Nas últimas cinco temporadas, esse valor foi de £566 milhões. Na postagem que fizemos sobre o Liverpool, nós mostramos que os Reds tiveram um gasto líquido total de £429 milhões entre 14/15 e 20/21. Para o mesmo período, o gasto do City foi de £848 milhões. Uma diferença e tanto! A temporada 22/23 vai registrar a chegada de jogadores como Haaland, Kalvin Phillips e Akanji. Para compensar, terão as saidas de gente como Sterling, Gabriel Jesus e Zinchenko.
Financiamento
Como podemos ver, a transformação pela qual o City passou tem um preço. E tudo começou com um acelerado programa de investimentos feito pelo sheik Mansour Bin Zayed Al Nahyan assim que o grupo de Abu Dhabi assumiu o clube. A política adotada foi a de investir agressivamente no fortalecimento do elenco. Jogadores como Robinho, Tevez, Dzeko, Yaya Touré, Balotelli e David Silva foram alguns dos primeiros a chegar. A idéia era fazer o sucesso esportivo acelerar o crescimento de todas as linhas de receita (comercial, broadcasting, matchday) até o ponto em que o clube se estabilizasse em uma operação sustentável.
A maneira escolhida pelo sheik Mansour para injetar recursos no clube foi através de emissão de ações:
Ao todo, o sheik Mansour injetou £996 milhões no Manchester City desde que assumiu. Na verdade, esse valor é ainda maior já que em 2011 novas ações foram emitidas em troca de uma dívida de £305 milhões que o clube tinha com o grupo. Sendo assim, o sheik colocou ao todo mais de £1.3 bilhão desde 2008 para transformar o Manchester City no clube que vemos hoje.
Com certeza é muito dinheiro. Nenhum outro clube chegou perto de receber esse nível de investimento dos donos se considerarmos o período todo desde 2008. Mas é interessante ver como foi essa injeção ao longo do tempo. Praticamente todo o valor foi injetado até a temporada 14/15. A injeção de capital foi muito mais modesta desde então, de “apenas” £81 milhões, e menor do que vários outros clubes da Premier League. Diga-se de passagem, sem prejuízo esportivo. Muito pelo contrário, talvez o City esteja vivendo hoje seu melhor momento em campo desde a chegada do sheik Mansour.
Aparentemente o grupo de Abu Dhabi alcançou o objetivo traçado lá em 2008 para o clube. Hoje o Manchester City é um dos principais times europeus, inclusive liderando o famoso ranking Deloitte Football Money League. Não só isso, como também é um clube que alcançou um novo nível de estabilidade financeira. Desde 14/15 que o City posta lucros (exceção feita ao período da pandemia), sendo que a última temporada representou o melhor resultado financeiro da história do clube.

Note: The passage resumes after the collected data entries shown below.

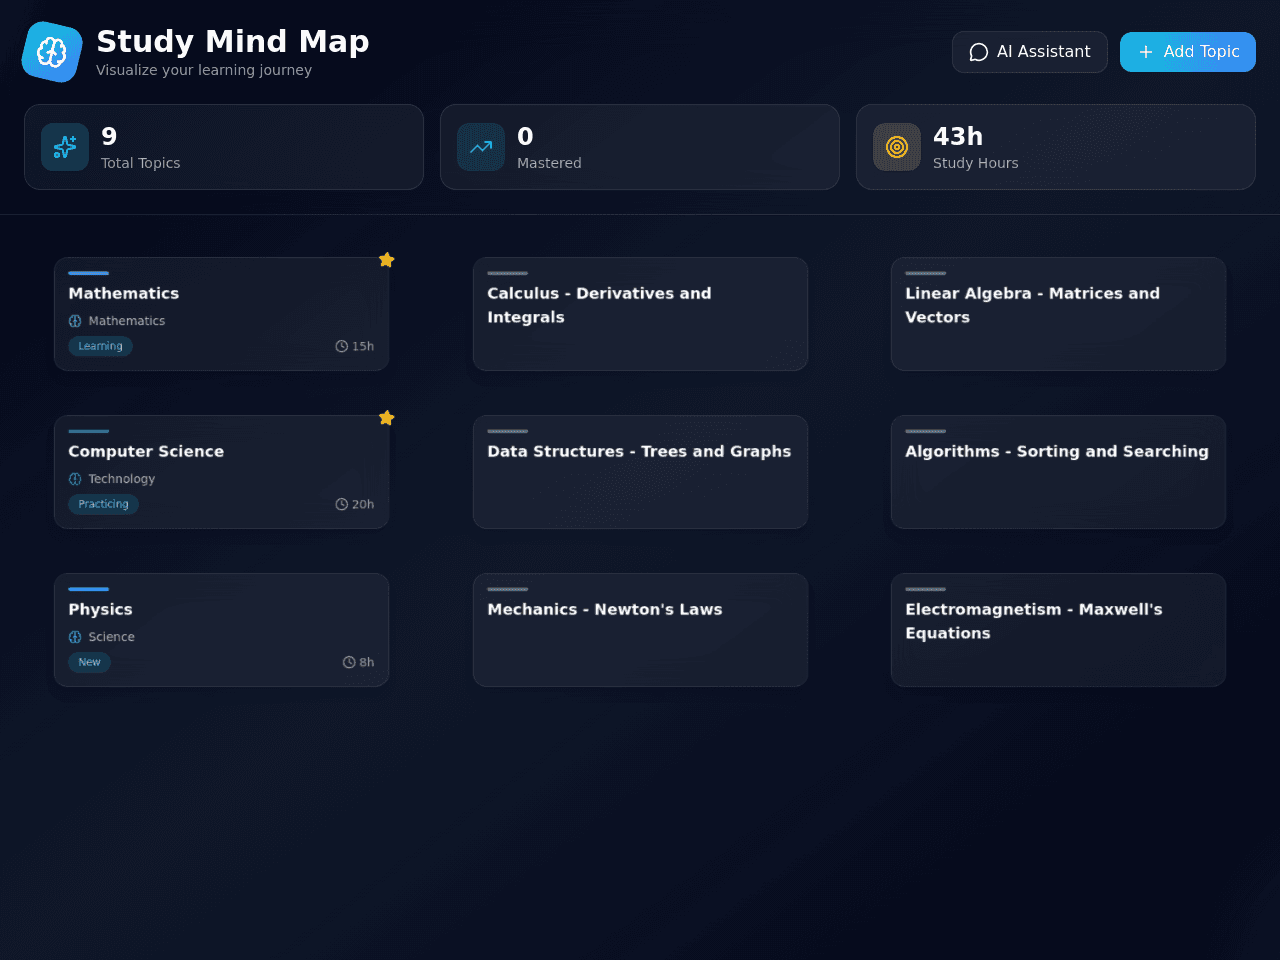Open Calculus - Derivatives and Integrals card
This screenshot has width=1280, height=960.
pos(640,314)
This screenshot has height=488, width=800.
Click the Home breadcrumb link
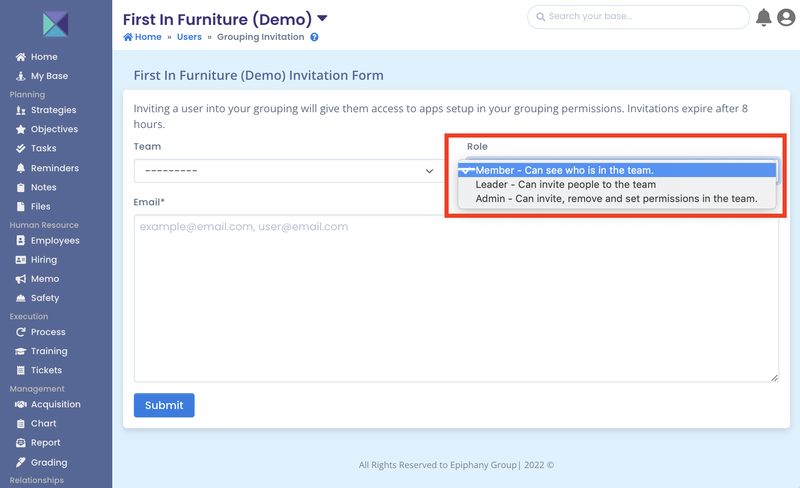coord(142,37)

Na verdade, nem todos os objetivos foram conquistados. Ainda falta um: a cobiçada orelhuda da Champions League. E é hoje que o Manchester City entra em campo para mais um desafio rumo a esse objetivo. O adversário é ninguém menos do que o Real Madrid. O mesmo Real Madrid que já possui 14 títulos de Champions League. O mesmo Real Madrid que eliminou o Manchester City na temporada passada.
E o mesmo Real Madrid que me fez antecipar essa postagem!
Espero que tenham gostado!
Como sempre, obrigado por mais essa leitura!